Aside from the powerhouse performances, the best part of the film is its frank portrayal of gay male life in the early 1980s: a world of sex, drugs, and free love. As a closeted minority, we had our parties, our culture. We weren’t going to get anyone pregnant – it was time for fun. The film starts with Ned Weeks (Mark Ruffalo) arriving on Fire Island for a sex-charged beach weekend in 1981. On the way home, he reads a strange newspaper headline: “Rare Cancer Diagnosed In 41 Homosexuals.”

That number would multiply to thousands dead before three years had passed, without any recognition from the U.S. government. Ned Weeks’ character is mostly autobiographical — Kramer, who wrote the screenplay, was one of the earliest activists to accuse the United States of ignoring AIDS (first called the Gay Related Immunodeficiency Disease) simply because it affected gay men. Ruffalo gives manic fury to Ned, while Julia Roberts shines as a fierce nurse who recognized the start of an epidemic.

Matt Bomer appeared after the film, along with President of HBO Films Len Amato. They took questions from the audience. I raised my hand.

I said, “I’m president of SCAD’s gay and lesbian student support group, and I’ve found that when reaching out to my peers about HIV, the only images they’ve seen of it are movies like this one that show the early days of HIV/AIDS but don’t mention what life with HIV today is like. Living with HIV today is very different than it was even 30 years ago. Film is a tool to tell a historical story and for education, and I was just wondering how, as filmmakers, did you address that question? How do you choose to educate on the reality of HIV today or to focus on the film as a historical timepiece?”

Mr. Amato responded. “I think the idea was that if you make the best movie possible that’s accurate to the period, that’s accurate to what was going on, that has a high degree of authenticity and truth, that would serve as the best learning tool for where we are today,” he said. “The quickest way to drag the movie into the ground is to say you want this movie to be a kind of a lesson. That’s what puts people to sleep. You want to make a movie and you want people to be entertained and inquisitive. I think one of the aspects of this for us was, if people were to learn of the history of the disease, be aware that the disease is not eradicated, be aware that it’s a worldwide epidemic, they would continue to get tested.”

“The Normal Heart” certainly didn’t put anyone to sleep. It was, in fact, the most honest and well-written film on gay life I’ve seen. The erotic intimacy between Ned and his lover, Felix (Bomer), finished with conversations that I’ve had with guys after sex: “Did you ever sleep with a girl?” “Yeah.” “Tell me about it.”

Still, it’s a plain fact that HIV is now a livable illness, not a death sentence, but nowhere in the film did they state this.
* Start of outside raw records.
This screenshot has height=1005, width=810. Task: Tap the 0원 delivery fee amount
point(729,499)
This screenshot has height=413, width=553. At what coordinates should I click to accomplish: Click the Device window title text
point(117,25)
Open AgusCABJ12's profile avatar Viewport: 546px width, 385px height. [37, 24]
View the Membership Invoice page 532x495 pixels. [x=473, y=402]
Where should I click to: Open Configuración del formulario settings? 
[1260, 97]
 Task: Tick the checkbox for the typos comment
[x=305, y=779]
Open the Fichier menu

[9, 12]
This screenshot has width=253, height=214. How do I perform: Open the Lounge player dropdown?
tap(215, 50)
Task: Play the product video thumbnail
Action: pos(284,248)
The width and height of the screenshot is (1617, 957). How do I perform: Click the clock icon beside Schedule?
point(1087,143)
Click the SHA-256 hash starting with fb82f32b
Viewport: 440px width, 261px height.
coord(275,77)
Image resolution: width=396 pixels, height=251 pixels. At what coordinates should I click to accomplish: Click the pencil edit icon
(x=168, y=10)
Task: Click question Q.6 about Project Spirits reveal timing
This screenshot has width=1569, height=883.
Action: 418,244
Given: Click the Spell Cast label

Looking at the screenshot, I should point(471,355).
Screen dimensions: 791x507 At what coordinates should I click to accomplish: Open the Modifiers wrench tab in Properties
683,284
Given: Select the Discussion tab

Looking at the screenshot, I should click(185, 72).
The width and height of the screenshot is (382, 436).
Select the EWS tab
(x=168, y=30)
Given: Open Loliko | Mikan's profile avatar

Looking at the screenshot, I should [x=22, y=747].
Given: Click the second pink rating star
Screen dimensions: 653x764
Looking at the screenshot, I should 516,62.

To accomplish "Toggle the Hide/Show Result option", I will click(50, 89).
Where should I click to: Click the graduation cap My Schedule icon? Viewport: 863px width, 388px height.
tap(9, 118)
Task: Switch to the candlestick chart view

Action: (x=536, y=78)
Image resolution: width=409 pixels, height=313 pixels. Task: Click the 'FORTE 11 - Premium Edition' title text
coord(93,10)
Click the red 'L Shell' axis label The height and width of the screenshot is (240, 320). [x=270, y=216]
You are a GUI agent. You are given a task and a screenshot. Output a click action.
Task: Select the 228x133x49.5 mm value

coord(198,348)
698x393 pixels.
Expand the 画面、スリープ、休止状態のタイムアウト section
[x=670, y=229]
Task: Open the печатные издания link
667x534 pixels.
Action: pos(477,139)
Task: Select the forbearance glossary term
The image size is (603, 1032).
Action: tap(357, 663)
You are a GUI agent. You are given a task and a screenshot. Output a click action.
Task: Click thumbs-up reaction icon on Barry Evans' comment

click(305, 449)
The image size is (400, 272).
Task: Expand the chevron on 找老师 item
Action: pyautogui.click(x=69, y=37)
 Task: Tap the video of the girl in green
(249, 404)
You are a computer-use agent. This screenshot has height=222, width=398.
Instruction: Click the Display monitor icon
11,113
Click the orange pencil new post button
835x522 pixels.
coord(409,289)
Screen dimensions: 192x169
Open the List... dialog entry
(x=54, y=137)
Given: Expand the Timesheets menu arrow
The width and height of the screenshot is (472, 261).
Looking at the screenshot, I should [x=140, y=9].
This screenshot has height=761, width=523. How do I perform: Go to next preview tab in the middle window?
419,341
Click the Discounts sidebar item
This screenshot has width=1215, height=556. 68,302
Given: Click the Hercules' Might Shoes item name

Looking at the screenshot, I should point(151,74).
With the success and popularity of films like “RENT” and “Dallas Buyers Club,” and with no modern representations of what HIV today is like, 20-somethings have grown up with a terror of HIV that only adds to its stigma. Stigma only hurts the spread, and ours is the demographic with the highest rate of new annual infections in the U.S.

Walking out, I was reminded that, although we never lived through the ’80s, we young gays are nevertheless products of this painful history. To embrace it is to bear the weight of so much oppression and the loss of an entire generation of men before us. Few of them lived to pass on any advice, but I think I know what they would say: that excitement is worth more than fear, and coming together in remembrance is almost as important as coming together in hope.